So 32% remain which were not. The remaining 32% which, when installed, are used to abuse your phone. Top of the list is malware to conduct “advertisement fraud”, i.e. downloading hidden ads, automatically generating clicks on advertisements (so-called “Clickbots” like “emoji keyboard” or “Snaptube”), or tricking you into clicking on them without being aware (“Click-Jackers”). Different malware is using different techniques to avoid being spotted by the advertisement companies so that every click generates revenue for the app’s company, leading to a multi-million dollar loss for the advertiser. Other malware is misusing the smartphone’s CPU resources to generate crypto-currency (“Bitcoin mining”), initiating fake calls to expensive phone numbers or sending premium SMSs at your expense (“subscription fraud”). In fact, there is a mafia-like industry selling your smartphone’s resources to the highest (evil) bidder.

Once more, the responsibility is in your hands: always keep your smartphone up-to-date with the most recent version of your operating system (and if this is not possible as the smartphone hardware is too old and not supported anymore, consider replacing it completely). When downloading apps, “STOP – THINK – DON’T CLICK” (“Don’t install”!) is your best protection. A high number of downloads does NOT indicate that the app is clean. Check out the comments for the app you’re interested in. Take special care when installing apps from third-party stores. The security mechanisms put in place by such stores to avoid fraudulent abuse might be mediocre. Better to just refrain from downloading (trivial) apps you don’t really need produced by unknown (small) companies. One recent example discussed here is the problem of apps providing fraudulent VPN tunnels (see our Bulletin article on “Tunnel Madness“). Finally, it is a good idea to check your privacy settings regularly: do only those apps with a justified need have access to your camera, microphone, location, contacts? Some apps might reset these when they are updated.
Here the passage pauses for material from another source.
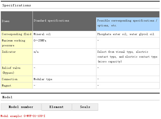This screenshot has height=119, width=161.
Task: Select the 0~25MPa pressure value
Action: [40, 40]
And what about Android vs. Apple? It is not up to us to judge which smartphone operating system or smartphone model is best: that is your personal choice. From a security point of view, the tight control that Apple imposes on its operating system, the extended support it provides for its latest models and the stringent rules for publishing apps to its App Store are a strength compared to Android (see also “Android is the new Windows“). Nothing against Android, but…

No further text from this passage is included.